I also tested all documented include values that are compatible with reasoning models:

[
    "file_search_call.results",
    "web_search_call.results",
    "web_search_call.action.sources",
    "message.input_image.image_url",
    "computer_call_output.output.image_url",
    "code_interpreter_call.outputs",
    "reasoning.encrypted_content",
]

This did not fix the issue.

Related But Separate Issue

I am also investigating a separate 400 error in a larger workflow that mentions a missing reasoning item.

At the moment, I have not minimized that second issue to a standalone hosted-shell repro. In my local tests, once I manually replay shell_call_output, multi-turn hosted-shell chains can continue successfully and retain memory of earlier shell outputs.
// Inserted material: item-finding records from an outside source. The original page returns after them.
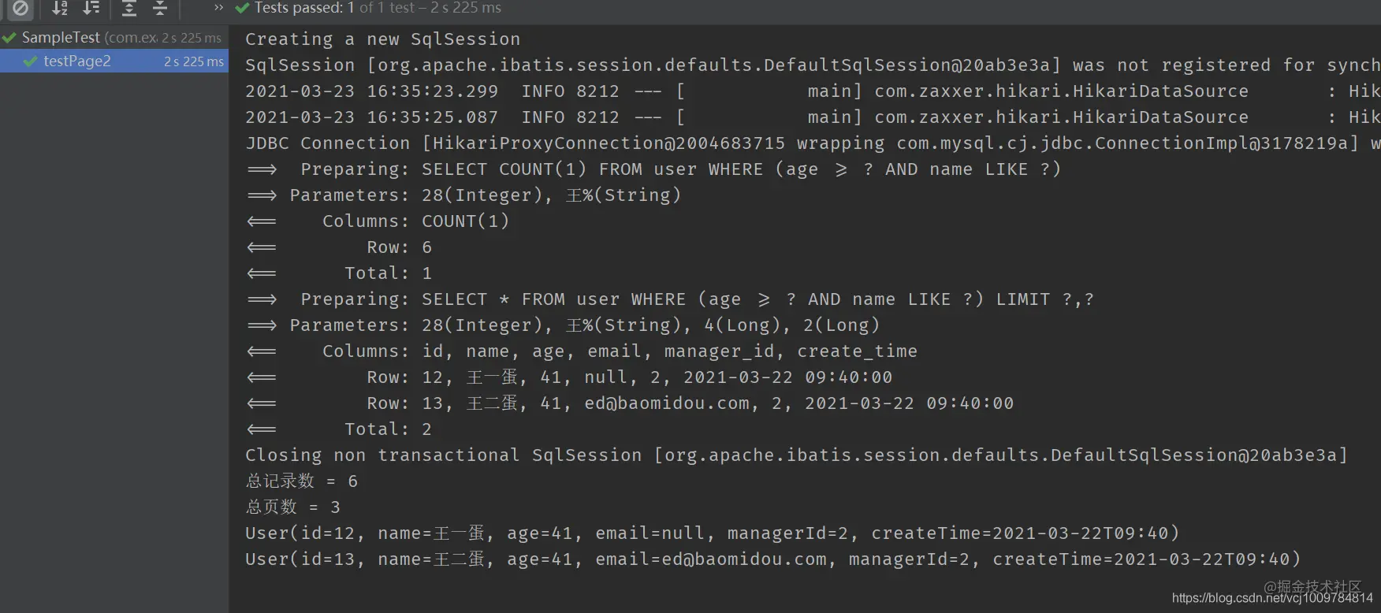
Task: Click SampleTest's green passed check icon
Action: [9, 38]
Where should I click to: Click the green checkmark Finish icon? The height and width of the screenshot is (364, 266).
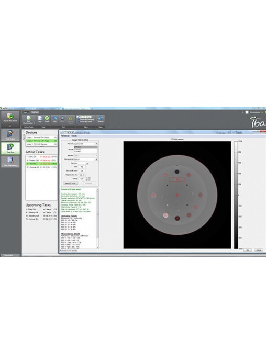[47, 119]
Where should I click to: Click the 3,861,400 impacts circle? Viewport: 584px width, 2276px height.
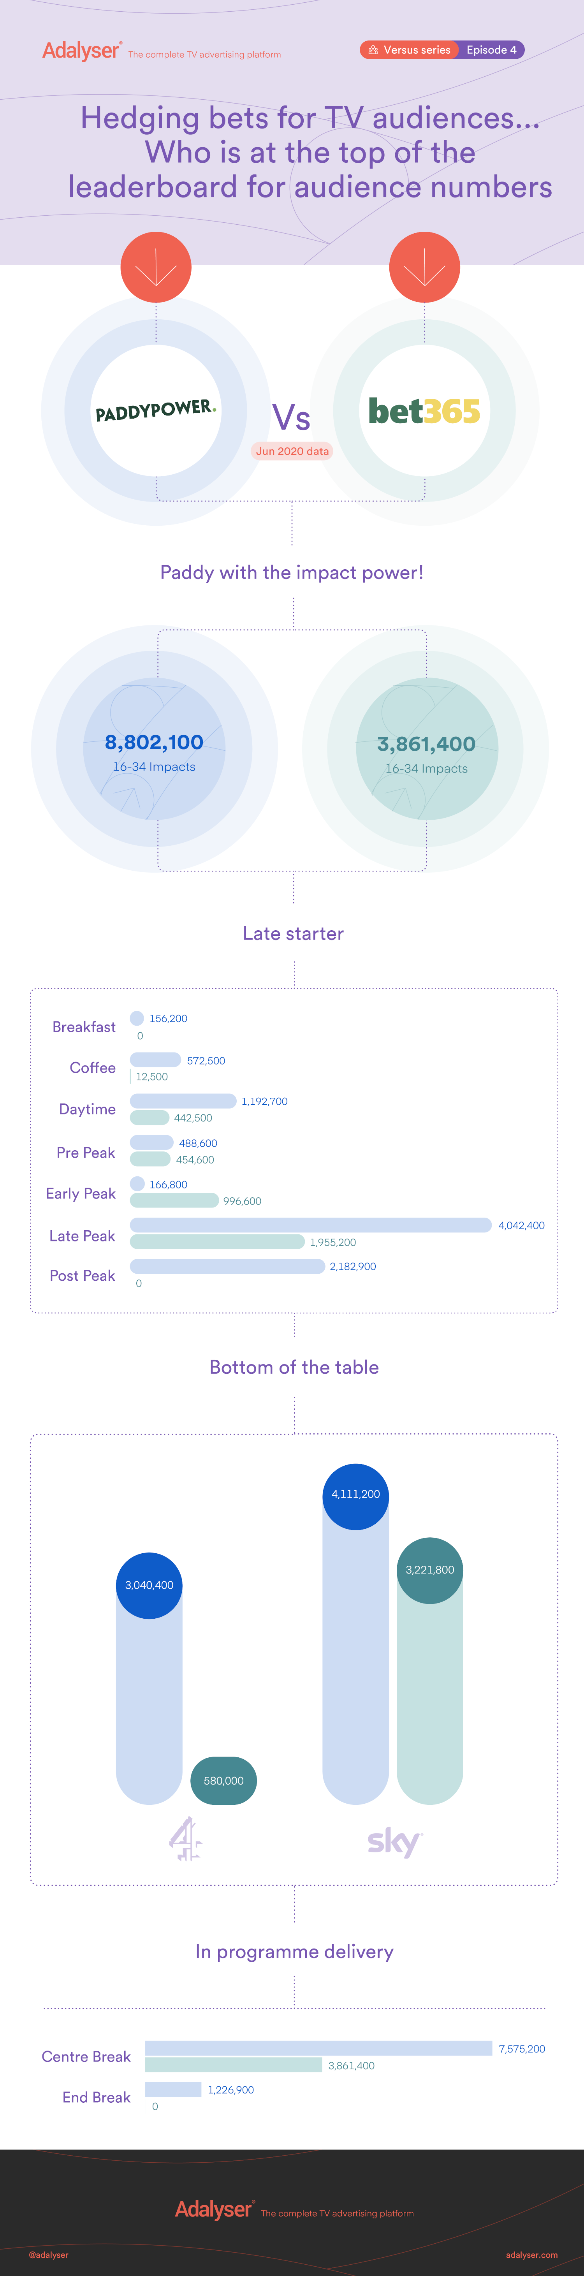427,749
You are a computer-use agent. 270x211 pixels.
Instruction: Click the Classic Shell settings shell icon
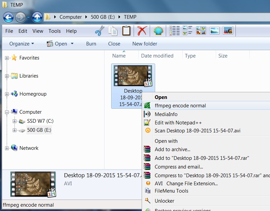point(158,31)
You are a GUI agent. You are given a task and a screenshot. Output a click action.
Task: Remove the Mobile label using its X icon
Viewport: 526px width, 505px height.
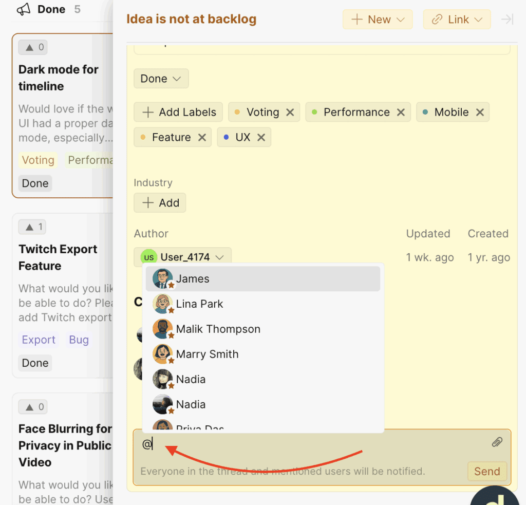click(x=480, y=112)
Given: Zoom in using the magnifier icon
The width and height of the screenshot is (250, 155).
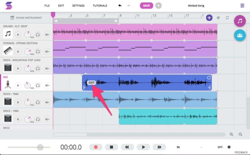Looking at the screenshot, I should (231, 134).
So this report is specifically about the reproducible hosted shell continuation problem where:

the first response completes,
but continuation via previous_response_id fails unless the client manually reconstructs and submits shell_call_output.

Minimal Expected Contract

For hosted shell plus previous_response_id, one of these should be true consistently:

hosted shell execution state is fully preserved server-side, so direct continuation works, or
the API always returns the exact shell_call_output item needed for replay in the next request.

Right now, neither appears reliable enough.

Local Artifacts Collected

I collected raw response payloads during testing, including:

initial first-response payloads without shell_call_output
all-compatible-includes payloads
successful manual-shell_call_output workaround payloads
longer manual replay chains

If useful, I can also provide raw JSON examples.